A single neuron is a computatio­nal unit with scalar inputs and outputs. There is a weight associated with each input to the neuron. The neuron multiplies each input by the associated weight and then sums up all the results. The result is then passed through a non-linear function whose result is the output of the neuron. Figure 1 shows a computatio­n performed by a single neuron. The non-linear function is also known as the activation function of the neuron. The weights associated with the inputs are also known as synaptic weights in connection with the synapse in the human brain, over which electrical/chemical impulses pass from one neuron to another.

A number of neurons can be connected to each other, forming a neural network. The output of one neuron is connected as input to one or more other neurons forming a connected network. These connection­s can be organised in the form of layers, with outputs of neurons in one layer providing inputs to neurons in the next layer. The output of a neuron in one layer can be connected to one or all of the neurons in the next layer. The network in which each neuron’s output from one layer is connected to all other neurons in the next layer is known as a fully connected neural network. Neural networks typically contain one input layer, one output layer and one or more intermedia­te layers. The intermedia­te layers are also known as hidden layers.

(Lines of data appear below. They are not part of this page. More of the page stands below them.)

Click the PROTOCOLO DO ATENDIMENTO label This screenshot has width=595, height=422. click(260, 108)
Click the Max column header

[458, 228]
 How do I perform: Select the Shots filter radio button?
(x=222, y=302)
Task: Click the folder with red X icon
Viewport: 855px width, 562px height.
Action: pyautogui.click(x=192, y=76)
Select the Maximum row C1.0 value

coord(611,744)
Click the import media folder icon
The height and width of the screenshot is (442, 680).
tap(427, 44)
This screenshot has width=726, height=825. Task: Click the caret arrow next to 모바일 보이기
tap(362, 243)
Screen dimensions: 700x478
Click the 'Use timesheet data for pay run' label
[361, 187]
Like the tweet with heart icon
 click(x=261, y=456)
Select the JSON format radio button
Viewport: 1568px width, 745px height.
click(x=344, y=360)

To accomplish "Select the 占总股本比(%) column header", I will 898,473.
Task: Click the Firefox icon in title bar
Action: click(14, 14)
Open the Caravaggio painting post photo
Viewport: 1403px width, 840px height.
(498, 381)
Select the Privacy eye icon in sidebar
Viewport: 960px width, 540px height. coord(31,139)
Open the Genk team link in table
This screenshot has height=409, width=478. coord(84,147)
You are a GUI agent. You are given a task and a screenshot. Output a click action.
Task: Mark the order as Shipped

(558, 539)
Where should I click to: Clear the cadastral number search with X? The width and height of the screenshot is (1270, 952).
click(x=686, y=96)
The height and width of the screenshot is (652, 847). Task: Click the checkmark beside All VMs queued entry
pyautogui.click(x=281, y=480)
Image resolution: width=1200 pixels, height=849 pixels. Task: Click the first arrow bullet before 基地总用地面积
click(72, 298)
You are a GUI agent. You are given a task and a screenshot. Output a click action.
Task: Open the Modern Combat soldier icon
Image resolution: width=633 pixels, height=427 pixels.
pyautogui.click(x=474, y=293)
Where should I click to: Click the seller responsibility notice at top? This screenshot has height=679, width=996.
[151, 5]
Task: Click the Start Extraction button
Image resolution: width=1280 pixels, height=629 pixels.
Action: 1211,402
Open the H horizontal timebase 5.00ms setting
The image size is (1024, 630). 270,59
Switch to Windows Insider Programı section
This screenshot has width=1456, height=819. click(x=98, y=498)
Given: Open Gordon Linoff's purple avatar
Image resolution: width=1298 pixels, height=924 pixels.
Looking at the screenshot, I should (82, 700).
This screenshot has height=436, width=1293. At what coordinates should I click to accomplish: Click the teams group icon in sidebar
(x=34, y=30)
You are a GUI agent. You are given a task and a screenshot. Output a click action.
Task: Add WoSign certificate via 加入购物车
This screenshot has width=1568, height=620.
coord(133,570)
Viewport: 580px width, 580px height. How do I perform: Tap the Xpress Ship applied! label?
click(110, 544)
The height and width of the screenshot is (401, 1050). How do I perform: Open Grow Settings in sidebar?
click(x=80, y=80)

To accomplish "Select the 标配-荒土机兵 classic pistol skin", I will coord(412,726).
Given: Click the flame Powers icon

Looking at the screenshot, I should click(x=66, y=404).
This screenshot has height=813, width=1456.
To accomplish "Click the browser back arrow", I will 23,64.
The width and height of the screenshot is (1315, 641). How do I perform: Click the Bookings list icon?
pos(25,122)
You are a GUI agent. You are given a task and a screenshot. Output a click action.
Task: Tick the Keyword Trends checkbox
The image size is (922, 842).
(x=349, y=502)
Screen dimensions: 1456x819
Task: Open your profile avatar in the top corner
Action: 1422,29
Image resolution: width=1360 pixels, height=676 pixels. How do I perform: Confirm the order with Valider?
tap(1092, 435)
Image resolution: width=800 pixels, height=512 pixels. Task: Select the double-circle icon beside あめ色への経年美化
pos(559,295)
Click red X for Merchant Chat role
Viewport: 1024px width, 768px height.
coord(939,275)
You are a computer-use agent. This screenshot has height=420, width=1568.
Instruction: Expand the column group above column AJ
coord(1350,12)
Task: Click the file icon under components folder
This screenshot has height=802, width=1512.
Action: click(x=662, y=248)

The simplest neural network is a network that contains one input layer, one intermedia­te layer/ hidden layer and one output layer. An example of such a network is shown in Figure 2. Networks with

two or more hidden layers are known as deep neural networks. A historical note on the evolution of neural networks can classify them as belonging to one of the three generation­s. This classifica­tion is based on the computatio­nal ability of the individual neuron used in the neural network.

The first generation of neural networks was based on neurons that were threshold gates or perceptron­s. These neurons did not have a non-linear activation function; instead, their output was either 1 or 0, depending on whether the weighted sum of their inputs was above or below a threshold ‘t’. An important feature of these neural networks is that they can only produce digital outputs. However, they are capable of modelling every Boolean function and hence are universal for computatio­n with digital inputs and outputs.

The second generation of neural networks consists of neurons which apply a non-linear continuous function to the sum of weighted inputs, and hence produce a continuous set of possible output values. Some of the examples of activation functions are the sigmoidal and tanh functions. A typical example of second generation neural networks is the feed forward neural network such as the one shown in Figure 2, which we discussed earlier. Other examples of second generation neural networks include recurrent neural networks and recursive neural networks, which we will discuss in subsequent columns.

Feed forward neural networks are those in which signals travel only in one direction, i.e., from input to output. In other words, the output of an earlier layer in the architectu­re feeds only to later layers and not the other way around. The output of any layer is not fed to itself or any other earlier layers in feed forward neural networks. The example shown in Figure 2 is a feed forward neural network. On the other hand, recurrent neural networks can have the output of one layer being fed back through the network into an earlier layer, over time.

Essentiall­y, this means that the neural network has loops or cycles in which it allows the output computed at layer ‘i’ at time ‘t’ being fed back to an earlier layer at time ‘t+1’. This allows the recurrent neural networks to achieve some form of short-term memory. While feed forward neural networks are used for single input value classifica­tion, recurrent neural networks are typically used for sequence classifica­tion and time series classifica­tion.

Second generation neural networks can also support digital outputs by applying a threshold at the output, and hence can model any arbitrary Boolean function. They are also universal for analogue computatio­ns, since any continuous function can be approximat­ed reasonably well by means of a second generation neural network with a single hidden layer itself.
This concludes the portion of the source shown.